* Task to carry out
Copy the lines from the first one through the line containing "tap(475, 84)", inclusive, swapping "hamburger" for "main" and leaving everything else as it is.

* Exercise inputs

┌────────

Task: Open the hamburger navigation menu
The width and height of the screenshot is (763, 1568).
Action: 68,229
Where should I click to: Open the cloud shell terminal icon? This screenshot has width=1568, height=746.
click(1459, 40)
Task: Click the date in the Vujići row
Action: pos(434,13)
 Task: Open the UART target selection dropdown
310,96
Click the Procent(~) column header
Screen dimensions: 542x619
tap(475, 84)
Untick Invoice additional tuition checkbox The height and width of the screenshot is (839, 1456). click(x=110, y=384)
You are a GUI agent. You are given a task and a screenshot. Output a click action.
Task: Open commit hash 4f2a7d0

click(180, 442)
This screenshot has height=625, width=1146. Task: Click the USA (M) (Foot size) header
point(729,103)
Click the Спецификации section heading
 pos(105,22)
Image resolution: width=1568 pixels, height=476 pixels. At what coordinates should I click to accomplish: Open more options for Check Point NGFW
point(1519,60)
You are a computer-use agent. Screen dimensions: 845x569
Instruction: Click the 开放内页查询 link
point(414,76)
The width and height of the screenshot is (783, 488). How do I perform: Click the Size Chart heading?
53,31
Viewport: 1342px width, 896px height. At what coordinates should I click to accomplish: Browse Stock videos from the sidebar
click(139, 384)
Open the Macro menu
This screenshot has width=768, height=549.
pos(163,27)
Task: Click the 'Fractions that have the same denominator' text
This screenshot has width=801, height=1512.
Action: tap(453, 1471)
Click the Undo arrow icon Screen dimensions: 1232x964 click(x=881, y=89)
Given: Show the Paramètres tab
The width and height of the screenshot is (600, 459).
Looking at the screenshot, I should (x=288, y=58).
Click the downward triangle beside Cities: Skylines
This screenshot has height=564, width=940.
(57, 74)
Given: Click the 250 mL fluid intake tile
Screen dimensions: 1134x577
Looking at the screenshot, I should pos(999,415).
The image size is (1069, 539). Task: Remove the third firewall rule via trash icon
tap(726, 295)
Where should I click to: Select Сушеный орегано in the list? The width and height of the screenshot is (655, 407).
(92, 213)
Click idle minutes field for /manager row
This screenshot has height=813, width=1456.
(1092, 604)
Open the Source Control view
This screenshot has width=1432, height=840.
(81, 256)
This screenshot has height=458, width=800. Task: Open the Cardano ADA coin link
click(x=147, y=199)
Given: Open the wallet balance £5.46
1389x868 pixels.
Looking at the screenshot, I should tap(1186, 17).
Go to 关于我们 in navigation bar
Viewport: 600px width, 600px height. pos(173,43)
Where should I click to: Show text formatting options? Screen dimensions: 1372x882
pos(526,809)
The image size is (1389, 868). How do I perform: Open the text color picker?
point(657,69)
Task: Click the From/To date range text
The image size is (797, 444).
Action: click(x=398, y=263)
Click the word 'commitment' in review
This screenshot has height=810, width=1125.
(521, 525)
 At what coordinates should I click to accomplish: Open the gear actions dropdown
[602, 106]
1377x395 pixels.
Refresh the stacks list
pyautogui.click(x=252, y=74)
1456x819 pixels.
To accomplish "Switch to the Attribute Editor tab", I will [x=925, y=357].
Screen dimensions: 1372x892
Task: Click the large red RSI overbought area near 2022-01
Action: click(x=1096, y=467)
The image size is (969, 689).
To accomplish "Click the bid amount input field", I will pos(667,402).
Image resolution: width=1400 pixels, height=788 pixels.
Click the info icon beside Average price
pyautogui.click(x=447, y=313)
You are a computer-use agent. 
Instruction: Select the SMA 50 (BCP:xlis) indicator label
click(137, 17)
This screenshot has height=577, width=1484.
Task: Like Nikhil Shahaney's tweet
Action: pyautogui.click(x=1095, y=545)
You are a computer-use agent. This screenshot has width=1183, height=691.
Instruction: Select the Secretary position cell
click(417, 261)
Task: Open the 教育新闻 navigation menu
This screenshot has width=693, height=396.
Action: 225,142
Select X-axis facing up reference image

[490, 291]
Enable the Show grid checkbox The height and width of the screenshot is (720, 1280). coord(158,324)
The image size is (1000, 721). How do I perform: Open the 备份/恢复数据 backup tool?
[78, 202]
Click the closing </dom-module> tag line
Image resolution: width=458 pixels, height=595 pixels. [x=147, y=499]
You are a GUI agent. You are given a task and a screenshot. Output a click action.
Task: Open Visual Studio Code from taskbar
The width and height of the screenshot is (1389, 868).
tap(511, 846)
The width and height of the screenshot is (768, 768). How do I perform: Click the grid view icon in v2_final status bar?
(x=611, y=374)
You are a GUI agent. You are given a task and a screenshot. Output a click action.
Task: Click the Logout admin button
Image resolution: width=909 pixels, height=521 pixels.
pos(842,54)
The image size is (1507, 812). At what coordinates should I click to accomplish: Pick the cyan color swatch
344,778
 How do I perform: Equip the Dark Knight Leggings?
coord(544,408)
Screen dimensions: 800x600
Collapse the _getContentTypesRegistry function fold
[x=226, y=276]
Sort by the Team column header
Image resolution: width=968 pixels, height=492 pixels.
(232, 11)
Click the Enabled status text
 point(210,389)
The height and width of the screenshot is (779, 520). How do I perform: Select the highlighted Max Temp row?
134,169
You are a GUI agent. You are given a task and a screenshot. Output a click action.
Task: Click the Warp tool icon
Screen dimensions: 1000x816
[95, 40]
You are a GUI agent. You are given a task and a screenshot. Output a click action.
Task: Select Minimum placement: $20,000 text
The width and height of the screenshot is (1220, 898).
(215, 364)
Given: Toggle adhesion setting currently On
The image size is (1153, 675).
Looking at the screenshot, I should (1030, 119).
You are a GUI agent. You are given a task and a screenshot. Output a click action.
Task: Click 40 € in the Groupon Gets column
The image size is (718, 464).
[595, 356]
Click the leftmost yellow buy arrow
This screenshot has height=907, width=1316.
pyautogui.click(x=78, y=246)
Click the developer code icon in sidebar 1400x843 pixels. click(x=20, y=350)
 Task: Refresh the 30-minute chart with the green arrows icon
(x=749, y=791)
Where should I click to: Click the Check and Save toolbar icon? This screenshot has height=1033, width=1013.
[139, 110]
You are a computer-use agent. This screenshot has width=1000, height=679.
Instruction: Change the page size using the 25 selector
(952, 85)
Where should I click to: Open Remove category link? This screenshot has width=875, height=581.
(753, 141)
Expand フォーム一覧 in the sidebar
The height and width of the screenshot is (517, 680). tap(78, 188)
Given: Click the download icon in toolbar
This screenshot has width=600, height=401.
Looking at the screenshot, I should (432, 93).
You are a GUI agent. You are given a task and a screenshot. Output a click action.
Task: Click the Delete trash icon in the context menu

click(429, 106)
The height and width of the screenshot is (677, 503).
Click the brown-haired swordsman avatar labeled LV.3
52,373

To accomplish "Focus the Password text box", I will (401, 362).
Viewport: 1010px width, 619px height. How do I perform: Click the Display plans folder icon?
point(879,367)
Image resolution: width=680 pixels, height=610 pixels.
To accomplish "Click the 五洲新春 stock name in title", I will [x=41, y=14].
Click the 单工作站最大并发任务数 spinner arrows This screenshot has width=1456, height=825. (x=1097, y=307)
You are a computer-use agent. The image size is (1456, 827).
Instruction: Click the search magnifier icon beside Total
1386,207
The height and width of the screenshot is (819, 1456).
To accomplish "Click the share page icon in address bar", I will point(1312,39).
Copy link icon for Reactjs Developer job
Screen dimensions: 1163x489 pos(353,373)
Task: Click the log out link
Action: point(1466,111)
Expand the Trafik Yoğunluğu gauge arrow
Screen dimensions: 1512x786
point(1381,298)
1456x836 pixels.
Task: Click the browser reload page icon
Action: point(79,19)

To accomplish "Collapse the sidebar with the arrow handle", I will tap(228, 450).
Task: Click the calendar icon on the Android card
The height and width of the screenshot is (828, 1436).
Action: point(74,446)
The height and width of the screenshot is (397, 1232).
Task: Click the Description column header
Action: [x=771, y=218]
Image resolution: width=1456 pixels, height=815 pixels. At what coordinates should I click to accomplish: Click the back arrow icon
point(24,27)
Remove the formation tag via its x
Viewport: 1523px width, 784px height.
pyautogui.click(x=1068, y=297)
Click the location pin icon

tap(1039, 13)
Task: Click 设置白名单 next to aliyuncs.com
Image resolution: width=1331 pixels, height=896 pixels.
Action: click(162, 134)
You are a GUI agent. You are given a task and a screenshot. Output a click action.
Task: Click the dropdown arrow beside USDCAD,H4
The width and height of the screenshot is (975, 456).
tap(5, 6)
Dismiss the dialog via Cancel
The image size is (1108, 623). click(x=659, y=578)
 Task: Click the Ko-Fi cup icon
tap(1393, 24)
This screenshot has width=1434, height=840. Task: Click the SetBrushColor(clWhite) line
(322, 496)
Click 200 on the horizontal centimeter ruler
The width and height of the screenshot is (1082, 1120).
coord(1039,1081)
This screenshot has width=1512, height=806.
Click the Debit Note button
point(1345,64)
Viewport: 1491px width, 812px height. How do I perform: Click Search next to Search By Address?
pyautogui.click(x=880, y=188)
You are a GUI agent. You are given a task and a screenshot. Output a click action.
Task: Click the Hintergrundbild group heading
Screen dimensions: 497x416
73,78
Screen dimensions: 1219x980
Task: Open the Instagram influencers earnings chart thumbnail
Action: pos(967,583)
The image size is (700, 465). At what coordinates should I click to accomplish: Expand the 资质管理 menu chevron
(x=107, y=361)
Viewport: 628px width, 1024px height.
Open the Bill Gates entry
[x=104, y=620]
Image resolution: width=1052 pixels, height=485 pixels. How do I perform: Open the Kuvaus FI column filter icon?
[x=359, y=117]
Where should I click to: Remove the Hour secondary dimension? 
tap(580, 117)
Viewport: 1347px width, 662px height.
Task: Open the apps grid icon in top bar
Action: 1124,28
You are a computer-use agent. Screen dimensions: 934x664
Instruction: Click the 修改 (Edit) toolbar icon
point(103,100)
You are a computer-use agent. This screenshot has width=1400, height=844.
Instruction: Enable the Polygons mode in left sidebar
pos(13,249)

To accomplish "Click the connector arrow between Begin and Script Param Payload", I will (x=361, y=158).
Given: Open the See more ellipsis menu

└────────

* Response
Task: Open the main navigation menu
The width and height of the screenshot is (763, 1568).
Action: 68,229
Where should I click to: Open the cloud shell terminal icon? This screenshot has width=1568, height=746.
click(1459, 40)
Task: Click the date in the Vujići row
Action: pos(434,13)
 Task: Open the UART target selection dropdown
310,96
Click the Procent(~) column header
Screen dimensions: 542x619
tap(475, 84)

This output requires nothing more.